What I do know for a fact is that just past midnight their local time on the first day of their trip, he sent me an e-mail claiming that she had a boyfriend (I later confirmed that that was true) and given that, we could all be friends now. 

So 5 years on, yes he's doing all the right things that a wife would want her husband to do, but still, we're all human and just a little curious:

1. Who tried what on whom?
2. Was it consummated at all?

Anyone with some wisdom on the matter, direct or tangential is welcome to contribute here.


----------



## MAJDEATH (Jun 16, 2015)

If it was before the marriage, why do you care about who he hooked up with? Did you honestly tell him about all of your sexual misadventures prior to marriage, including bachelorette party? And he should feel free to tell you the details of whatever happened because you two were not married yet, unless he is afraid his image in your eyes will be degraded because he was banging both of you and lying to both, which guys are known to do.

Usually single people of the opposite sex don't share hotel rooms unless there is attraction and an agenda.


----------



## GusPolinski (Jan 21, 2014)

MAJDEATH said:


> *If it was before the marriage*, why do you care about who he hooked up with? Did you honestly tell him about all of your sexual misadventures prior to marriage, including bachelorette party? And he should feel free to tell you the details of whatever happened because you two were not married yet, unless he is afraid his image in your eyes will be degraded because he was banging both of you and lying to both, which guys are known to do.


They were dating. Beyond a certain point, sexual exclusivity is somewhat implied. I realize that's not necessarily the case these days, though.

Better question, @NextTimeAround... why didn't you dump his ass? I say that because he sure as f*ck was banging his "ex" in the hotel room.



MAJDEATH said:


> Usually single people of the opposite sex don't share hotel rooms unless there is attraction and an agenda.


Indeed.


----------



## Dyokemm (Apr 24, 2013)

MAJ,

If people are dating exclusively, it certainly is cheating.

And its obvious her fiancee knows they were exclusive too....otherwise, why lie and obfuscate?

If they were in a 'laissez-faire' period of dating prior to commitment when this went down, he would just admit what happened and remind her that they were not exclusively together yet.

Lying and minimizing is always a dead give away that the person doing it knows da*n well that what they did was wrong and scummy.

Honest people with no reason to feel guilty about their actions simply do not act that way.


----------



## NextTimeAround (Dec 15, 2011)

one thing that I gather about dating, both before my first marriage and the second time around, men do not like the idea that they are being multidated. So I avoided multi dating, but at the same time, it seems that (some) men feel that it's ok to still do sampling while expecting the women to be faithful......_ even before exclusivity is even discussed._



> Usually single people of the opposite sex don't share hotel rooms unless there is attraction and an agenda.

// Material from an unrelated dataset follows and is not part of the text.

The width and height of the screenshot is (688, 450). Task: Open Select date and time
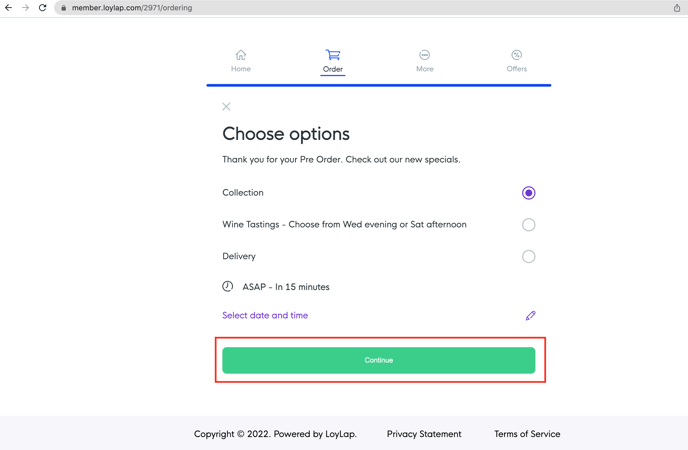[x=265, y=316]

I think some people, usually women, think that OSFs are 100% interchangeable. Someone still in their 20s, is going to have that campus mentality. And also will think in terms of saving money -- ie, one hotel room is cheaper than 2-- 



> Better question, @NextTimeAround... why didn't you dump his ass? I say that because he sure as f*ck was banging his "ex" in the hotel room.


I thought about dumping him. But he started to do the right things when we were together after that. When I figured out that he was still in touch with her, I told him I would start dating again. And then he cut all ties with her. 

But still, I contemplate it as it's human nature. and I bet a lot of other people are dealing with similar situations. They don't know it because they don't know what's going on below the surface. My (future) husband was messy at his place; kept every window on his computer open and gave me the key to his apartment. Had he been more secretive, I would have had to move on. 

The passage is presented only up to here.